Where does the word "Uncheck" show up in the records? Copy every line that holds it.

╭─ RECORDS TO USE

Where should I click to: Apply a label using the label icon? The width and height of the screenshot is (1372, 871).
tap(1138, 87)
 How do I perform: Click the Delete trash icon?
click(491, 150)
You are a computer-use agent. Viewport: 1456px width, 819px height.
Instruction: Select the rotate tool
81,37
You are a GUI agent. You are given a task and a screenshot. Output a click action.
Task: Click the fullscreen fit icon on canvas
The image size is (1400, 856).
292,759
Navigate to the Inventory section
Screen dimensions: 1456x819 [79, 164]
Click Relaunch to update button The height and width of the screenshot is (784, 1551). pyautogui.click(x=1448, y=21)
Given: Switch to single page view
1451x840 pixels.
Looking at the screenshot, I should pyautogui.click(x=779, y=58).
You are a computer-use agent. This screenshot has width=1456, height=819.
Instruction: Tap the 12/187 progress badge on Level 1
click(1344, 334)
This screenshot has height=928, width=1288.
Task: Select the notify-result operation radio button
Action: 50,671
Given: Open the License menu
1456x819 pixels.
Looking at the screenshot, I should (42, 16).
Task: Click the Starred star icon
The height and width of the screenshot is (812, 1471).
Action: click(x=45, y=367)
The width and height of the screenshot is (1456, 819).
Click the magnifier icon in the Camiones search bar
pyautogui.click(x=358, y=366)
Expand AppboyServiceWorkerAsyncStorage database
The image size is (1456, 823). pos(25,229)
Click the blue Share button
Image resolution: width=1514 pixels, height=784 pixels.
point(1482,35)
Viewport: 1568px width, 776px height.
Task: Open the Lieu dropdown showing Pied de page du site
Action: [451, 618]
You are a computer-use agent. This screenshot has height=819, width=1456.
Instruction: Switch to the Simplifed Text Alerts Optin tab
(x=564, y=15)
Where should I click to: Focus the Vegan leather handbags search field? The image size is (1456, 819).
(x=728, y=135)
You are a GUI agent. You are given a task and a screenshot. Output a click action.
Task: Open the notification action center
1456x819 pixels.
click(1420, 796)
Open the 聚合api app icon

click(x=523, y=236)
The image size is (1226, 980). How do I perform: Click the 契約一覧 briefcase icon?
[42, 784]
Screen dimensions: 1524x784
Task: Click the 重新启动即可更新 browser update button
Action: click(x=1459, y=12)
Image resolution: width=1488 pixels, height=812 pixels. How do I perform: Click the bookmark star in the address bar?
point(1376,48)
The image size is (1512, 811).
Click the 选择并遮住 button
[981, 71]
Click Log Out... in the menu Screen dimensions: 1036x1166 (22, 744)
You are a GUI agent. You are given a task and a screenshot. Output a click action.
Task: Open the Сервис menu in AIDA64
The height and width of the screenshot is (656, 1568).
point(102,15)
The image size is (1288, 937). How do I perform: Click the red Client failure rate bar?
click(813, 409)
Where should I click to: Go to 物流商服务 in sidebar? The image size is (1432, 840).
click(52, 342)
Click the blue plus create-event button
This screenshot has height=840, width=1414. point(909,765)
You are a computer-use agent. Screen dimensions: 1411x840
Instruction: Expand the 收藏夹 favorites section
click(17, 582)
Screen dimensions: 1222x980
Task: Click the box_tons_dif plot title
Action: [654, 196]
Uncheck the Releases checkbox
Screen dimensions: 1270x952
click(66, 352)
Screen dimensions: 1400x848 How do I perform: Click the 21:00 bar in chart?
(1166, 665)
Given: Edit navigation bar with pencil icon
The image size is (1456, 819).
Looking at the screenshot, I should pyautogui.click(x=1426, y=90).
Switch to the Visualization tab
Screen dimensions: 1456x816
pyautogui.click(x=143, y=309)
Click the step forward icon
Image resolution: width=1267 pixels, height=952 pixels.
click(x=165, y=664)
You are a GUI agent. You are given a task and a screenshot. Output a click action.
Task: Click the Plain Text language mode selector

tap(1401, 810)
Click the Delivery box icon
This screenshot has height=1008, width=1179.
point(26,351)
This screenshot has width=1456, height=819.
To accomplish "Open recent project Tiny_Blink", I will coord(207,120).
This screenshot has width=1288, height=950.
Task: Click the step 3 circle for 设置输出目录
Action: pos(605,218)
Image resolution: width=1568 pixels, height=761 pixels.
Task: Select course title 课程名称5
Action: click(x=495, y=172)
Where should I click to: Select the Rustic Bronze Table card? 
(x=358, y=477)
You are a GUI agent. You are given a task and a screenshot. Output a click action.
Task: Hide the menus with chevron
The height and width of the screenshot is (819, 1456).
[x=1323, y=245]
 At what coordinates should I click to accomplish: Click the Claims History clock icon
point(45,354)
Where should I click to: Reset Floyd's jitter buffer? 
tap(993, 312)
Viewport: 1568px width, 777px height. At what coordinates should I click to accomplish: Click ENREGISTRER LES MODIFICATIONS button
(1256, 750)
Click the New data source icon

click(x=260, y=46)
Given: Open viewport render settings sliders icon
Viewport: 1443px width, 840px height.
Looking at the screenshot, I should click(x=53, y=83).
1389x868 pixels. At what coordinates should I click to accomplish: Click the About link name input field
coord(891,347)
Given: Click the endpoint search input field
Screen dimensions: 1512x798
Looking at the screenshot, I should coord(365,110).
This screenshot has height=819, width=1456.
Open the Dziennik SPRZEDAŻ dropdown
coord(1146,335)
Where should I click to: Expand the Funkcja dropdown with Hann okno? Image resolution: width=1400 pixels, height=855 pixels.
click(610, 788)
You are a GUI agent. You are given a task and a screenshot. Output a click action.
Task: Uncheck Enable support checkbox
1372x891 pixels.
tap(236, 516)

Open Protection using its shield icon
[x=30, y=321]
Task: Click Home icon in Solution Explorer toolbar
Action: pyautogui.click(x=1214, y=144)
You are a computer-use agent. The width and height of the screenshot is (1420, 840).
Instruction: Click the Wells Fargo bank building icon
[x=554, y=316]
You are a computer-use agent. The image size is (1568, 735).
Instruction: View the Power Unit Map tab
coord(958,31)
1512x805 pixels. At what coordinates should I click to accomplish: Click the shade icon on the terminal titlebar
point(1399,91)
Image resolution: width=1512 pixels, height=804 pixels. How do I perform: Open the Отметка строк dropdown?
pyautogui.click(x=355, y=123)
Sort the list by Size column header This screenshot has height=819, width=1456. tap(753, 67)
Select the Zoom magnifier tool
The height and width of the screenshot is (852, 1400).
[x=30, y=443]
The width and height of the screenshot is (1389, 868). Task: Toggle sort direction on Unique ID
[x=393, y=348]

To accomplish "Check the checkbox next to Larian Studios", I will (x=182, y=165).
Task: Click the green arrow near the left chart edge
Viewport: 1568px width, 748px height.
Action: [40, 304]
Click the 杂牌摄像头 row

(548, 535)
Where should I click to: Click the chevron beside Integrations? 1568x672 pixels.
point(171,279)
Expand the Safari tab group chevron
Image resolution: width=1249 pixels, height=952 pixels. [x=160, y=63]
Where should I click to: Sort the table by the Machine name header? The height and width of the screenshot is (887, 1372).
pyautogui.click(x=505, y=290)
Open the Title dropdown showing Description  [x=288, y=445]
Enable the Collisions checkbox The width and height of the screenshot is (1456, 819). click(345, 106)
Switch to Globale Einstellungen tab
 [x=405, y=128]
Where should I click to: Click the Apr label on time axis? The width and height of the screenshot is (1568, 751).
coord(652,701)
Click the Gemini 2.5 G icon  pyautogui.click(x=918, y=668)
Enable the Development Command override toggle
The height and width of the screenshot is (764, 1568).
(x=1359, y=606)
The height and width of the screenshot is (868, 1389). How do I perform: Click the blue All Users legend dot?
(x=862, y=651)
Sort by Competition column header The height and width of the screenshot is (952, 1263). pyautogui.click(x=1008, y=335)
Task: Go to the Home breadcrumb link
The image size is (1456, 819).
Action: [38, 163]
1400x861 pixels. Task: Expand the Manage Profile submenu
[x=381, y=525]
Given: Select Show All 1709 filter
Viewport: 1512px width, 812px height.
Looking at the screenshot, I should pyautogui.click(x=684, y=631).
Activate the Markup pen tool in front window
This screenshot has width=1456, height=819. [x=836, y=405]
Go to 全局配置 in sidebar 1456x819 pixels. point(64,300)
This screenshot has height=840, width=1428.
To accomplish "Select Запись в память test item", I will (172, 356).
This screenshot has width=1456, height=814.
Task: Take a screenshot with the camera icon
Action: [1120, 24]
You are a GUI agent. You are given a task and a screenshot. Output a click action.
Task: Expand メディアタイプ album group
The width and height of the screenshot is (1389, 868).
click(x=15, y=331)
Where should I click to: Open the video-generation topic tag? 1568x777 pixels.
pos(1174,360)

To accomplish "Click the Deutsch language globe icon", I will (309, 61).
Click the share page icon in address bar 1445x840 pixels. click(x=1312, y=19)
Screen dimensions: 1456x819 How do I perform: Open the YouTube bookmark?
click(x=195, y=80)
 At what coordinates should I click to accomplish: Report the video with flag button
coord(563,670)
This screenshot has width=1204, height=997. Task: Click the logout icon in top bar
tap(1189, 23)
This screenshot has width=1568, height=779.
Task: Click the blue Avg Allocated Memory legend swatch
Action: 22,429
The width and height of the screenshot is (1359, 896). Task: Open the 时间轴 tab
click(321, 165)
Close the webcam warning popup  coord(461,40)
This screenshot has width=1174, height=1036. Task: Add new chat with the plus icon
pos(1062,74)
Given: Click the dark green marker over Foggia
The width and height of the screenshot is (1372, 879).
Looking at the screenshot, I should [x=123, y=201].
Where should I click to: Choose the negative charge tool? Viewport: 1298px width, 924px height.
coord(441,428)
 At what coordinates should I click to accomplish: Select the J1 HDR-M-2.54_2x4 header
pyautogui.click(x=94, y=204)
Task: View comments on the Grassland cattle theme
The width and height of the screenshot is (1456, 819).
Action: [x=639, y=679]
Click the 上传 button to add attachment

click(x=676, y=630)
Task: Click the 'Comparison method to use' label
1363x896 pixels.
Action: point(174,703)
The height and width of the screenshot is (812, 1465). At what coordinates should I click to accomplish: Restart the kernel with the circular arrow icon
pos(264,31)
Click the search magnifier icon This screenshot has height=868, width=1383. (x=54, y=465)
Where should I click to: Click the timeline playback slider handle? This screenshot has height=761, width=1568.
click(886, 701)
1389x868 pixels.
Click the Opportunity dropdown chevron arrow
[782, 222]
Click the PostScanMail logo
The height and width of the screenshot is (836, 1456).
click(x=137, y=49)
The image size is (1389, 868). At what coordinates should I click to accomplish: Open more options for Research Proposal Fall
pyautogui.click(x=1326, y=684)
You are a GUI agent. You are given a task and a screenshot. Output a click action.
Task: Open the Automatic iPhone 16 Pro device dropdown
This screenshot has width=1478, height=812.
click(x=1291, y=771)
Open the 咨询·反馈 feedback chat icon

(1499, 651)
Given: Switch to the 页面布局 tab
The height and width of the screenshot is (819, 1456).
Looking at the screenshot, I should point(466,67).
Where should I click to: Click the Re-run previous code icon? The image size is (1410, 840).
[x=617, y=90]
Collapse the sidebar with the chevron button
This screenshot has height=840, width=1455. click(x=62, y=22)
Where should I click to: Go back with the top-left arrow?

╰─

» ANSWER SECTION:
Uncheck the Releases checkbox
Task: Uncheck Enable support checkbox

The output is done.